# Difficult Situation



## SanyaIman (Jan 24, 2010)

I am going through a terrible time right now. I have been married six years but we lived together only 1 1/2 yr after he had to go out of the country as he was a refugee and I had to sponsor him. 
It all started the first day of marraige..he lied to me about his age..ne ways what could I do at that time when i saw the papers I let it go. Then later I found out that he had applied for refugee status based on him being gay. He swore that it was what his lawyer suggested him to do. Anyways the 1 1/2 yr we lived togther was not very smooth we had a lot of hiccups in b/w I gave birth to our son and soon after he left. After 2 yrs of sponsoring him he got an interview with the immigration and he was told that his educatioin documents were fake..|I got very fumed on that as he told me that he has Bachelor's but actually he did not even finish high school..I was lost at that time and so in love I did not know what to do ..he apologised and told me that given a chance he will be a different man.

I would like to mention here that for the past 5 yrs I am supporting myself and my son and he has not done anything other than working only for a year and even during that time did not support us.

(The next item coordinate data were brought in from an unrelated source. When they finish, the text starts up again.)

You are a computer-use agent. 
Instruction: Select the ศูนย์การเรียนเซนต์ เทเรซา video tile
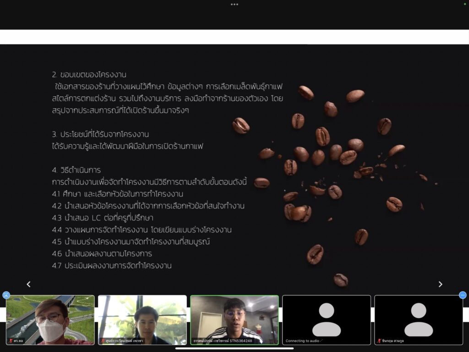pos(142,319)
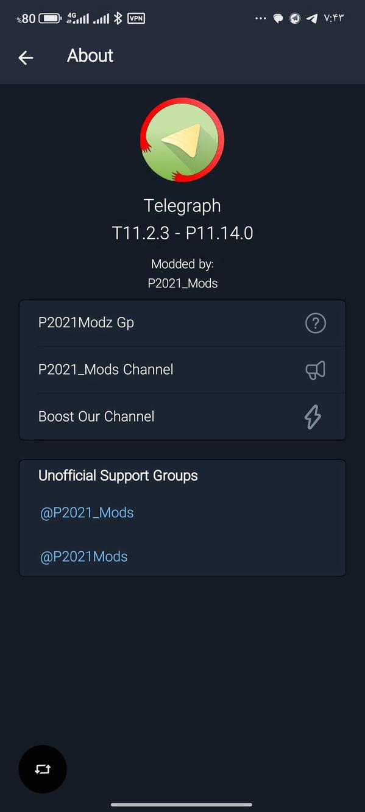
Task: Click the chat bubble icon in the status tray
Action: tap(278, 18)
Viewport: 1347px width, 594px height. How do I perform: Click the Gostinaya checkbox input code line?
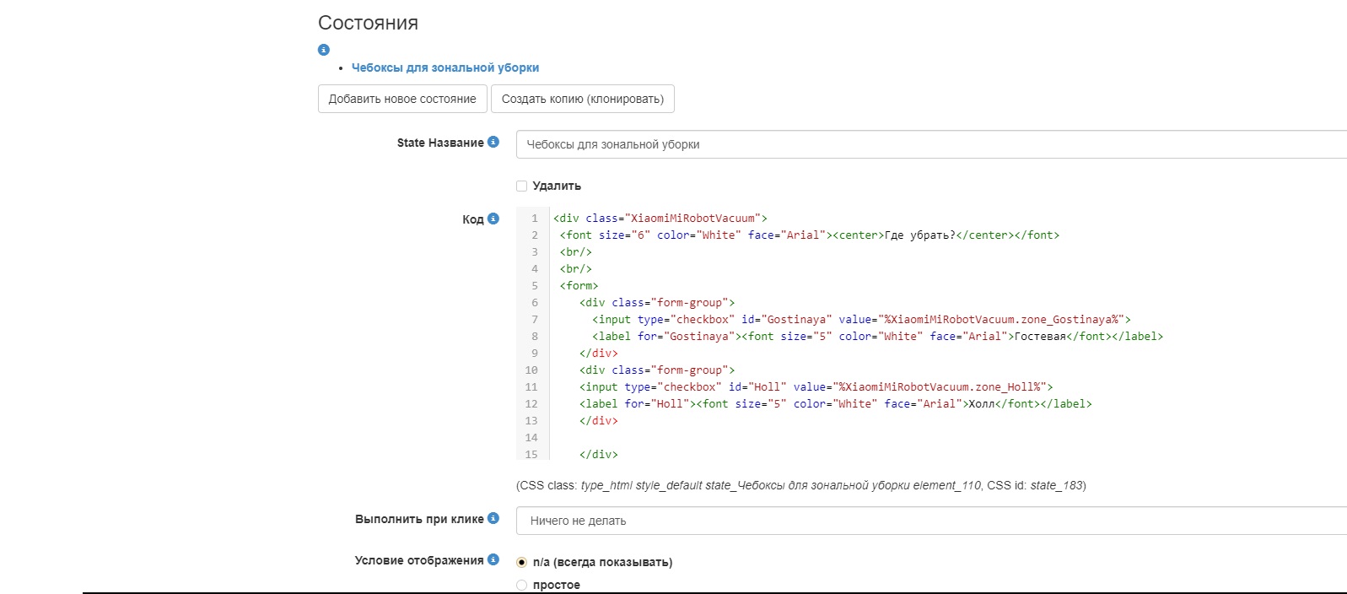pos(860,320)
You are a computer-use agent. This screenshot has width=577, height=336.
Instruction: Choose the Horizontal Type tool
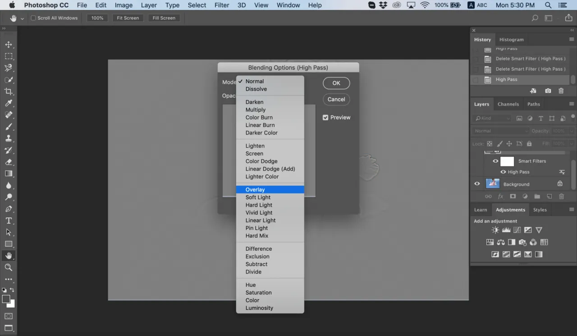click(9, 221)
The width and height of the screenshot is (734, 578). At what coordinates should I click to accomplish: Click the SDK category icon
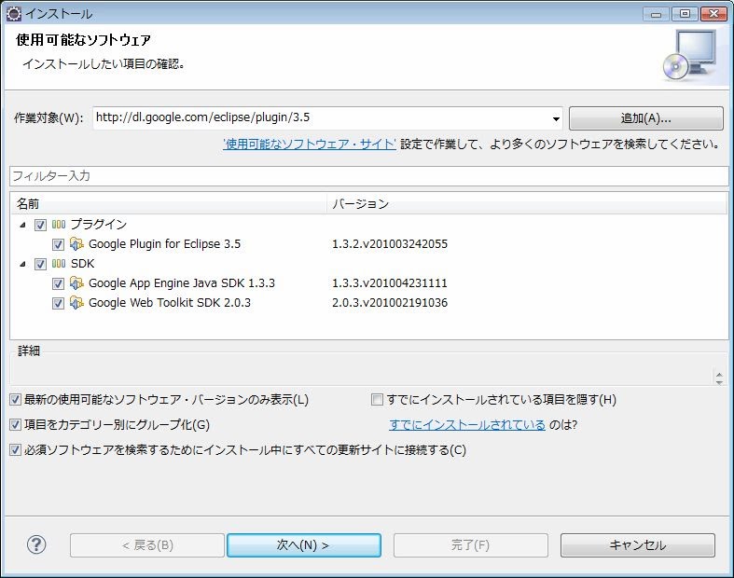point(59,264)
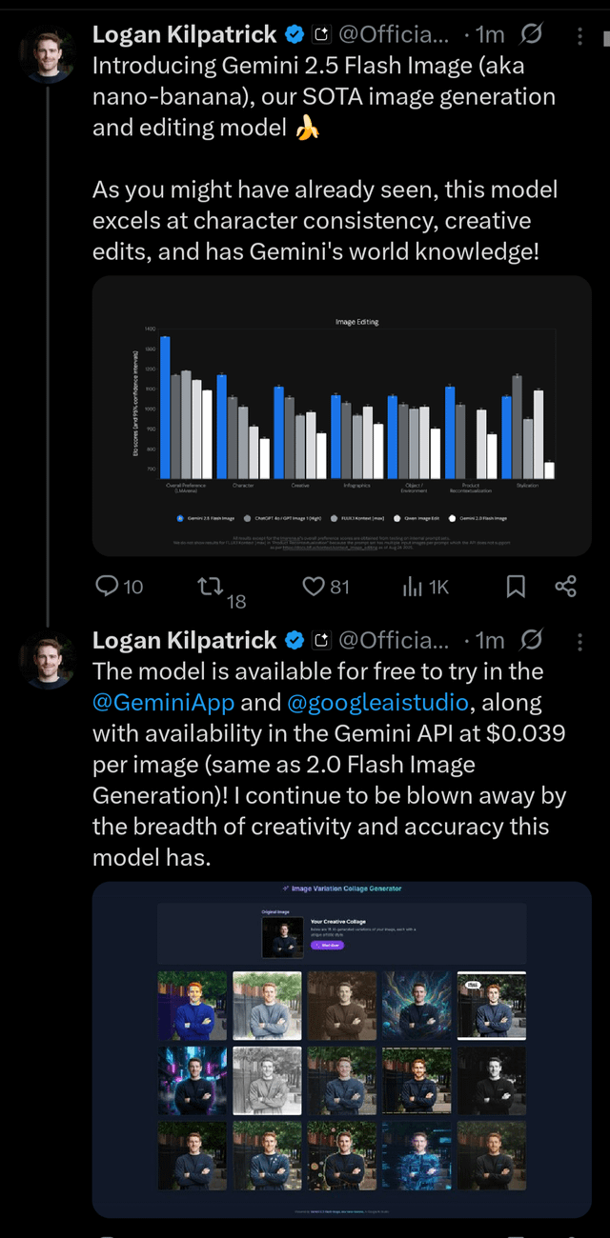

Its been 5 yrs since the immigration process and I am getting this feeling inside growing up again that I should not continue with him as he lied to me and really did not do anything for us ..I know he has lost my trust and I dont respect him the same way that I used to. I really do feel strongly that I should leave him but then someother time I think maybe I should give him a chance maybe what he is saying could be true this time? I am so confused. He does not have any attachment with our son and my family thinks that it is better for me to leave him now it will be less problamatic for my son ..I really dont know what is the best as I dont know what future holds..Please help !


----------



## Blanca (Jul 25, 2008)

Id have to agree with your family. Your son is young and it will be much less traumatic for him if you make a clean split.


----------